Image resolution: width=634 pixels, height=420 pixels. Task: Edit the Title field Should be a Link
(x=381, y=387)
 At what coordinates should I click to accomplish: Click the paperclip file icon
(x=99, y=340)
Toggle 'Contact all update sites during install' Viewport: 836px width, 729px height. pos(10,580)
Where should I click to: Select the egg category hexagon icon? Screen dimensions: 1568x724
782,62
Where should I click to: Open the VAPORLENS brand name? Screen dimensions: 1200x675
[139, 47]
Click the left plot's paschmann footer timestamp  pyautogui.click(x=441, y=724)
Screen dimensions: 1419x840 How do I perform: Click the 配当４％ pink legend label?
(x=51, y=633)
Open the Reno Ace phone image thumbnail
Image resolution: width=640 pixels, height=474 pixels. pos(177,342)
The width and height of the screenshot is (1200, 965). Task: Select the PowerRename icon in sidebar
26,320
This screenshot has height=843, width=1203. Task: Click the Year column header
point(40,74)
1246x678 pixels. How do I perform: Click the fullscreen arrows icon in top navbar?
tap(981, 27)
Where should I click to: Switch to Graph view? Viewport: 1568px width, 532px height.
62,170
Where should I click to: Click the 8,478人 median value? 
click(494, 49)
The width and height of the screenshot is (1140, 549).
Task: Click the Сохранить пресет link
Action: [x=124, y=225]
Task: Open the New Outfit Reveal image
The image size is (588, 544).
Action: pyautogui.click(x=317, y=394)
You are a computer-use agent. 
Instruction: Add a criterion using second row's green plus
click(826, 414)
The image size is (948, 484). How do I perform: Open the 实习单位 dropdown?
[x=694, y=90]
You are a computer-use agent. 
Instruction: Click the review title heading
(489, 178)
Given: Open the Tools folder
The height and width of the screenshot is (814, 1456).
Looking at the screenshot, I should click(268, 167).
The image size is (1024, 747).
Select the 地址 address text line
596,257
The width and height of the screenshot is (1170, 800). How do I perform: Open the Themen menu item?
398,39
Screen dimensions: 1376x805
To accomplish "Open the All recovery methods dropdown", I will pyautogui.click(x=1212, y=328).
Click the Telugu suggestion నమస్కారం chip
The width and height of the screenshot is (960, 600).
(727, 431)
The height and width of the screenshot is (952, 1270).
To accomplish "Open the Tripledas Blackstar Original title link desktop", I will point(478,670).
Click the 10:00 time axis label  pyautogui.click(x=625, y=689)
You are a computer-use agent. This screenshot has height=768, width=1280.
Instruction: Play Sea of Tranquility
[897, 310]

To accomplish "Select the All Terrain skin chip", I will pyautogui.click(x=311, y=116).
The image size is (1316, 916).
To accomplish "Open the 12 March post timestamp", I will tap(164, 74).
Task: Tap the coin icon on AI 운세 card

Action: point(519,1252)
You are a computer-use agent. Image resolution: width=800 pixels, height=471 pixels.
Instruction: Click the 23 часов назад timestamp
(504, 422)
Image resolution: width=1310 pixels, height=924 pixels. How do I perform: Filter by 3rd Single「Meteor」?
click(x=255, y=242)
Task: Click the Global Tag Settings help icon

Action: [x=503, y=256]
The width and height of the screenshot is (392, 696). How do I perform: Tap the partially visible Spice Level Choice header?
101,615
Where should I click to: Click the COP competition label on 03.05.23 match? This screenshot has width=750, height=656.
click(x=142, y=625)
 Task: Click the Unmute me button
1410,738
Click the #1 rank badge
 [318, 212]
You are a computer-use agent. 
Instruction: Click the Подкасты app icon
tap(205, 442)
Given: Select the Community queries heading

### [Exercise goal]
An exact reproduction of all the records is required.

### [Answer below]
Image resolution: width=634 pixels, height=420 pixels. Task: Edit the Title field Should be a Link
(x=381, y=387)
 At what coordinates should I click to accomplish: Click the paperclip file icon
(x=99, y=340)
Toggle 'Contact all update sites during install' Viewport: 836px width, 729px height. pos(10,580)
Where should I click to: Select the egg category hexagon icon? Screen dimensions: 1568x724
782,62
Where should I click to: Open the VAPORLENS brand name? Screen dimensions: 1200x675
[139, 47]
Click the left plot's paschmann footer timestamp  pyautogui.click(x=441, y=724)
Screen dimensions: 1419x840 How do I perform: Click the 配当４％ pink legend label?
(x=51, y=633)
Open the Reno Ace phone image thumbnail
Image resolution: width=640 pixels, height=474 pixels. pos(177,342)
The width and height of the screenshot is (1200, 965). Task: Select the PowerRename icon in sidebar
26,320
This screenshot has height=843, width=1203. Task: Click the Year column header
point(40,74)
1246x678 pixels. How do I perform: Click the fullscreen arrows icon in top navbar?
tap(981, 27)
Where should I click to: Switch to Graph view? Viewport: 1568px width, 532px height.
62,170
Where should I click to: Click the 8,478人 median value? 
click(494, 49)
The width and height of the screenshot is (1140, 549).
Task: Click the Сохранить пресет link
Action: [x=124, y=225]
Task: Open the New Outfit Reveal image
The image size is (588, 544).
Action: pyautogui.click(x=317, y=394)
You are a computer-use agent. 
Instruction: Add a criterion using second row's green plus
click(826, 414)
The image size is (948, 484). How do I perform: Open the 实习单位 dropdown?
[x=694, y=90]
You are a computer-use agent. 
Instruction: Click the review title heading
(489, 178)
Given: Open the Tools folder
The height and width of the screenshot is (814, 1456).
Looking at the screenshot, I should click(268, 167).
The image size is (1024, 747).
Select the 地址 address text line
596,257
The width and height of the screenshot is (1170, 800). How do I perform: Open the Themen menu item?
398,39
Screen dimensions: 1376x805
To accomplish "Open the All recovery methods dropdown", I will pyautogui.click(x=1212, y=328).
Click the Telugu suggestion నమస్కారం chip
The width and height of the screenshot is (960, 600).
(727, 431)
The height and width of the screenshot is (952, 1270).
To accomplish "Open the Tripledas Blackstar Original title link desktop", I will point(478,670).
Click the 10:00 time axis label  pyautogui.click(x=625, y=689)
You are a computer-use agent. This screenshot has height=768, width=1280.
Instruction: Play Sea of Tranquility
[897, 310]

To accomplish "Select the All Terrain skin chip", I will pyautogui.click(x=311, y=116).
The image size is (1316, 916).
To accomplish "Open the 12 March post timestamp", I will tap(164, 74).
Task: Tap the coin icon on AI 운세 card

Action: point(519,1252)
You are a computer-use agent. Image resolution: width=800 pixels, height=471 pixels.
Instruction: Click the 23 часов назад timestamp
(504, 422)
Image resolution: width=1310 pixels, height=924 pixels. How do I perform: Filter by 3rd Single「Meteor」?
click(x=255, y=242)
Task: Click the Global Tag Settings help icon

Action: [x=503, y=256]
The width and height of the screenshot is (392, 696). How do I perform: Tap the partially visible Spice Level Choice header?
101,615
Where should I click to: Click the COP competition label on 03.05.23 match? This screenshot has width=750, height=656.
click(x=142, y=625)
 Task: Click the Unmute me button
1410,738
Click the #1 rank badge
 [318, 212]
You are a computer-use agent. 
Instruction: Click the Подкасты app icon
tap(205, 442)
Given: Select the Community queries heading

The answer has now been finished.